People don’t like to admit that we want to be told what to do. Except for the wolves that want to set fire to the bullshit and howl! -Bill Smith
When I strolled into the gymnasium LM and Aligator were hanging out and working on mobility. They told me that you know someone is a real friend if they hug you when they are sweaty. This makes good sense, it shows that you’re comfortable with that friend knowing that you are in fact also a human being and smell funky sometimes. I remember after taking a six day river trip in Ak my buddies wife picked us up at the pullout and gave him and I a huge hug. We likely smelled awful and were completely immune to it after six days in backcountry isolation. Those two are REAL friends, but I think its a bit deeper than smelly hugs. On my way to the gymnasium I got a text from my bird hunting buddy with instructions to “turn on NPR right now!” I complied and was surprised to hear X being interviewed on WHYY’s Fresh Air. Before even getting to the gym I’d decided myself that, to me, a true is one who appreciates X.

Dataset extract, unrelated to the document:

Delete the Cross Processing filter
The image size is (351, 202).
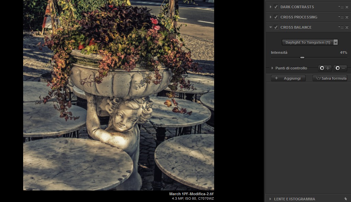tap(347, 17)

A1. Incline bench 4 sets 8 reps. 115-135-135-135 (set 4 rep 8 was a grinder) rest 1 min
A2. Chins 4 sets amrap. 10-6-6-4
B1. Pushups 3 sets 10 reps rest 1 min
B2. Chinese row x 10 reps. 30lb and I did em two armed instead of single.
B3. zercher reverse lunges x 8 each leg. 75lb (bastards on those last few reps.
C. Ab rollouts 3 sets x 10 reps. These is tough. I strained so hard I gave myself a headache.
Post workout I ordered pizza. After 4 12 hour shifts with 2 still to go my field of fucks grows barren when it comes to food. Stress goes up and nutrition goes to the basement. All I can think about is crushing a large new york style pie covered in sausage, pepperoni and fresh basil. So I indulge.
And it’s delicious.
Long, physically, day at work today. The start of 6 12’s. I just tried to cruise through it tonight.
A. Squats 4 sets 5 reps all at 185lb. Rest 3 min between sets.
B. AD 20 cal followed by 10 pullups x4 rounds. (Pullups were tough out of the gate. 5s round one and singles at the end of round four)
C. Banded dedbugs x20 four sets of fun.
Momma bear, baby and I went north of town to take a walk around the desert. She packed a baby and I had a 60lb pack. I should get a watch and start timing these things to see if there’s measurable improvement. I went to the range to shoot some arrows after. Worked on holding full draw for a while before releasing. I really should enter this age of technology and buy a wristwatch so I can tell when two minutes is up. Winds were howling and I stuck to 30yds.